Copy the data exactly, from its first line through the line that contains "Open horse page", including both of those lines.

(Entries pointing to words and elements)

* Begin *

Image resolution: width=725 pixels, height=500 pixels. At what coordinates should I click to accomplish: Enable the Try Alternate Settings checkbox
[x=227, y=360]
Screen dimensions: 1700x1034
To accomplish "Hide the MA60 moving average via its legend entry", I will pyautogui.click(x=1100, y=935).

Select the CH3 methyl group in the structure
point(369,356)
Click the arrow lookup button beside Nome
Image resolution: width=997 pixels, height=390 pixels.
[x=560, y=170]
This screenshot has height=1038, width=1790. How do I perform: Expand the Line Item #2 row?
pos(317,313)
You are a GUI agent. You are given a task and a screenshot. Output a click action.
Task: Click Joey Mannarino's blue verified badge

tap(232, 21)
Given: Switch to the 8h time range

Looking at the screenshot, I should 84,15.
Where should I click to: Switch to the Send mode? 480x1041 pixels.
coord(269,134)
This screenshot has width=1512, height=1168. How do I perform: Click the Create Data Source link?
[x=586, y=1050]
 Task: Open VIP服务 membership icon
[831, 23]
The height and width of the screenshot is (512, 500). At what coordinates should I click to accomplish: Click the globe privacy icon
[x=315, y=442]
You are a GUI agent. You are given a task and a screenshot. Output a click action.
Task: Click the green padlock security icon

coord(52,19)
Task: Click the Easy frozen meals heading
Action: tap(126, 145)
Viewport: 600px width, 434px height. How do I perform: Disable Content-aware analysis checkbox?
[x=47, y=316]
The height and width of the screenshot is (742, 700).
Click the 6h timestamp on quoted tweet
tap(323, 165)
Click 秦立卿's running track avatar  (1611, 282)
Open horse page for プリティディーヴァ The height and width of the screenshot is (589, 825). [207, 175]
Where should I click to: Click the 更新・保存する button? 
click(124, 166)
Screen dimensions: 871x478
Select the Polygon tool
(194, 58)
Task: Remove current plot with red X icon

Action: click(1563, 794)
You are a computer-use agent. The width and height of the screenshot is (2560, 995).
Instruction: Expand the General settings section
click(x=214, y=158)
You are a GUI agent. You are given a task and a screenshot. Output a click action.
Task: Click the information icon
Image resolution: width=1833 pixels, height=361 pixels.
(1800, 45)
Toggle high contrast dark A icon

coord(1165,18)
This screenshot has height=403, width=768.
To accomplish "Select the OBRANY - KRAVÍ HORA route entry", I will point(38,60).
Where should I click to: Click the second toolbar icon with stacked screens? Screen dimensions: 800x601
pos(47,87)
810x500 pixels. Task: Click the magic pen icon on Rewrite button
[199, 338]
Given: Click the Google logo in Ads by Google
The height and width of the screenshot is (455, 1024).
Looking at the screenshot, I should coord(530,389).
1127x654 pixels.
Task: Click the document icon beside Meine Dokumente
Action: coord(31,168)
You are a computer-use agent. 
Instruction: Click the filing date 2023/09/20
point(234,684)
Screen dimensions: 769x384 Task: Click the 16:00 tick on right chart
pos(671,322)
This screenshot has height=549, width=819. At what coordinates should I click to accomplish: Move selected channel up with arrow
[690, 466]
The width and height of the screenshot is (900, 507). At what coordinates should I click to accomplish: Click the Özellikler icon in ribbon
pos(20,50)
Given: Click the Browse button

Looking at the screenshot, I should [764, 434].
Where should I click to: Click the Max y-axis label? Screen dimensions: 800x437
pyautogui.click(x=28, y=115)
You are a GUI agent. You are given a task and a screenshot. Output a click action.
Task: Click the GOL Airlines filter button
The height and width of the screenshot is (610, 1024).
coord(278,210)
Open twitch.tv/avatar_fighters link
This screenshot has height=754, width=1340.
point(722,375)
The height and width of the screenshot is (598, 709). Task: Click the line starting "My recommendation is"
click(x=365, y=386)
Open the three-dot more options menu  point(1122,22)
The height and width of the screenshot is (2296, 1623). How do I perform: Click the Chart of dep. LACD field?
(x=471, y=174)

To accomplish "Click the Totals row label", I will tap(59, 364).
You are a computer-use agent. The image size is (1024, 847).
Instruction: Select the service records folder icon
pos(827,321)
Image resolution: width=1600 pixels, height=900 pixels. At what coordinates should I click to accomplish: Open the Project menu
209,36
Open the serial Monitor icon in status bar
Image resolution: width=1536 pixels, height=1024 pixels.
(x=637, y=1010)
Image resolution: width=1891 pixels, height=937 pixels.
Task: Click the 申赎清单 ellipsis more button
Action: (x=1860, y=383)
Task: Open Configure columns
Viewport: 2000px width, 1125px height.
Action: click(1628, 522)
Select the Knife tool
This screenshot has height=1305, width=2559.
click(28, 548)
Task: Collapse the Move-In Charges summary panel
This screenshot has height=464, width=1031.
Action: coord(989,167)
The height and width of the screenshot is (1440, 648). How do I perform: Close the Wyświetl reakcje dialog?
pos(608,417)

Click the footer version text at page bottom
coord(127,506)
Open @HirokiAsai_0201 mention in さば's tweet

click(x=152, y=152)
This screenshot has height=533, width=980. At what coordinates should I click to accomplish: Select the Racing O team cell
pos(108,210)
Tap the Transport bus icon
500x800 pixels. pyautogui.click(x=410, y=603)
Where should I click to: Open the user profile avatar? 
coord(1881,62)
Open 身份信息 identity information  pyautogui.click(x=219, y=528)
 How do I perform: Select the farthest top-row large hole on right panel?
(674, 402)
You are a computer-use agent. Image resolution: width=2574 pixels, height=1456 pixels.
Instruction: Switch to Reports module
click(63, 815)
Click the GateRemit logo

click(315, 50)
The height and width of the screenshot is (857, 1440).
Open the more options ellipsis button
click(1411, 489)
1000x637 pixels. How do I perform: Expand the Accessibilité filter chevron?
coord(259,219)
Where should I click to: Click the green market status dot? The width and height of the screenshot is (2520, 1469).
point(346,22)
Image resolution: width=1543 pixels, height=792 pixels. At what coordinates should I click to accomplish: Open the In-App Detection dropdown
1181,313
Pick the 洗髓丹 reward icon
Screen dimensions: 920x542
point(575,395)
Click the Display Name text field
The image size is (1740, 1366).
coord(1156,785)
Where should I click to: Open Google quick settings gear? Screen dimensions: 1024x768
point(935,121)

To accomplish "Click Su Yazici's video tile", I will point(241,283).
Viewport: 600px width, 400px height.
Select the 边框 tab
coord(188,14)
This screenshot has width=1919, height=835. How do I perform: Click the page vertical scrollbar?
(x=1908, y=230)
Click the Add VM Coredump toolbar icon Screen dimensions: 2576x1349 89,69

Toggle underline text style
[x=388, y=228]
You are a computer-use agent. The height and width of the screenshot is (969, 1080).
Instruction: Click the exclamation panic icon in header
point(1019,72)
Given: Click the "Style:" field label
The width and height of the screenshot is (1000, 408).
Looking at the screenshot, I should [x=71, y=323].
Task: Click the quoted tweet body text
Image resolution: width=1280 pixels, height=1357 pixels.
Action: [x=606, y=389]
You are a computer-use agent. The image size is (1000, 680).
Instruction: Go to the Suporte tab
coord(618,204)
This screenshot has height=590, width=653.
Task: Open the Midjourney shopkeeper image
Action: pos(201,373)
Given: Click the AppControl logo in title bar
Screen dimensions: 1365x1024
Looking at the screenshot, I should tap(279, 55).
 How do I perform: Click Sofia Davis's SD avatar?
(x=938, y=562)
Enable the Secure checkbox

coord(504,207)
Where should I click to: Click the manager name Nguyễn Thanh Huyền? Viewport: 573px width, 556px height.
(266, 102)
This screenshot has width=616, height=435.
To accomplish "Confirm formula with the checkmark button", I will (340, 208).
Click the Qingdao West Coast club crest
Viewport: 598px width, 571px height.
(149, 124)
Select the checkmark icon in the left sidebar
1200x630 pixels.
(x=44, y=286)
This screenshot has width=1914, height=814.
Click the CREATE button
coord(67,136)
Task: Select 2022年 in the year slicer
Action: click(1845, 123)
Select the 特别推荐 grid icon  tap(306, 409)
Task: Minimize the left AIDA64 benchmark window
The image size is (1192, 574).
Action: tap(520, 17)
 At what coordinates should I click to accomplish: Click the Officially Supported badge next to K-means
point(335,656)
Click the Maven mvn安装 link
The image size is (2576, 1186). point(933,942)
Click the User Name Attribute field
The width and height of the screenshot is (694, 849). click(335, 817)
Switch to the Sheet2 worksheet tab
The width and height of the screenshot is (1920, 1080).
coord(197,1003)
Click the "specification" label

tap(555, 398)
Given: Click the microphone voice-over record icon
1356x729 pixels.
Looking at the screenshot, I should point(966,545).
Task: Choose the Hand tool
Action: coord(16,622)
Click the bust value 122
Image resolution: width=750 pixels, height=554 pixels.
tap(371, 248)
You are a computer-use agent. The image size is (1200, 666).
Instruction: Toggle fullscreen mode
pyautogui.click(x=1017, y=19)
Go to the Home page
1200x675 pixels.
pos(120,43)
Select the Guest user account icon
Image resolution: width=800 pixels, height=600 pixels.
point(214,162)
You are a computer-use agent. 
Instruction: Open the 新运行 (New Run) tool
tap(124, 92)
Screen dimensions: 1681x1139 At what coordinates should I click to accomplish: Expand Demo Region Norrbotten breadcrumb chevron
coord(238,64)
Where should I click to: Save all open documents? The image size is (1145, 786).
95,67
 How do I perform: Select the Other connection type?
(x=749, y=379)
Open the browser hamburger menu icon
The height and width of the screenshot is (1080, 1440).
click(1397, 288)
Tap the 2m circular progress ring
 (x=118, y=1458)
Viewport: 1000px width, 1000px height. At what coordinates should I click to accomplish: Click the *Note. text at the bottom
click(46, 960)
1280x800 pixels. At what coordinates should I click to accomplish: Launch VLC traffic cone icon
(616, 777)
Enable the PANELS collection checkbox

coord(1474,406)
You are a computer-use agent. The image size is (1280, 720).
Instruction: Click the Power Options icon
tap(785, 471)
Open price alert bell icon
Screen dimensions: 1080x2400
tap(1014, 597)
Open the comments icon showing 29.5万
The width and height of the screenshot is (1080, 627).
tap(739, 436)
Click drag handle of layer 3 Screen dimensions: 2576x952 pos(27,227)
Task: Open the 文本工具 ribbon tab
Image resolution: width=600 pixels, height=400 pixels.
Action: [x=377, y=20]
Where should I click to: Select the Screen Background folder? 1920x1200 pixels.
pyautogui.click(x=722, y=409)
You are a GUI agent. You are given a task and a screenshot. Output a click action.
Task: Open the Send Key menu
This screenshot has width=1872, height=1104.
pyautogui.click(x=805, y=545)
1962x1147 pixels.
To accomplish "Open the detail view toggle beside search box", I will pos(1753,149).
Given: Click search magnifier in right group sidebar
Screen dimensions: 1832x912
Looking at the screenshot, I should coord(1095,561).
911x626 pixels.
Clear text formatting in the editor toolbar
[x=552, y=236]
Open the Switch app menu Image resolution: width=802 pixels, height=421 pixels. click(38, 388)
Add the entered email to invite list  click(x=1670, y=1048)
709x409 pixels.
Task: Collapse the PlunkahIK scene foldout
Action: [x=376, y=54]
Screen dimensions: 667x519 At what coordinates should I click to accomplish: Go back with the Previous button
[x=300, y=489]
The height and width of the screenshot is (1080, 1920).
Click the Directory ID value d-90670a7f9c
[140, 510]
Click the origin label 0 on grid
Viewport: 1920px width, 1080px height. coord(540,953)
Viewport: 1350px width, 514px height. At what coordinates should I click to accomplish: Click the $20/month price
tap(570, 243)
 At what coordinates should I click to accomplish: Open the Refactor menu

* End *

» **Exercise response**
Image resolution: width=725 pixels, height=500 pixels. At what coordinates should I click to accomplish: Enable the Try Alternate Settings checkbox
[x=227, y=360]
Screen dimensions: 1700x1034
To accomplish "Hide the MA60 moving average via its legend entry", I will pyautogui.click(x=1100, y=935).

Select the CH3 methyl group in the structure
point(369,356)
Click the arrow lookup button beside Nome
Image resolution: width=997 pixels, height=390 pixels.
[x=560, y=170]
This screenshot has height=1038, width=1790. How do I perform: Expand the Line Item #2 row?
pos(317,313)
You are a GUI agent. You are given a task and a screenshot. Output a click action.
Task: Click Joey Mannarino's blue verified badge

tap(232, 21)
Given: Switch to the 8h time range

Looking at the screenshot, I should 84,15.
Where should I click to: Switch to the Send mode? 480x1041 pixels.
coord(269,134)
This screenshot has width=1512, height=1168. How do I perform: Click the Create Data Source link?
[x=586, y=1050]
 Task: Open VIP服务 membership icon
[831, 23]
The height and width of the screenshot is (512, 500). At what coordinates should I click to accomplish: Click the globe privacy icon
[x=315, y=442]
You are a GUI agent. You are given a task and a screenshot. Output a click action.
Task: Click the green padlock security icon

coord(52,19)
Task: Click the Easy frozen meals heading
Action: tap(126, 145)
Viewport: 600px width, 434px height. How do I perform: Disable Content-aware analysis checkbox?
[x=47, y=316]
The height and width of the screenshot is (742, 700).
Click the 6h timestamp on quoted tweet
tap(323, 165)
Click 秦立卿's running track avatar  (1611, 282)
Open horse page for プリティディーヴァ The height and width of the screenshot is (589, 825). [207, 175]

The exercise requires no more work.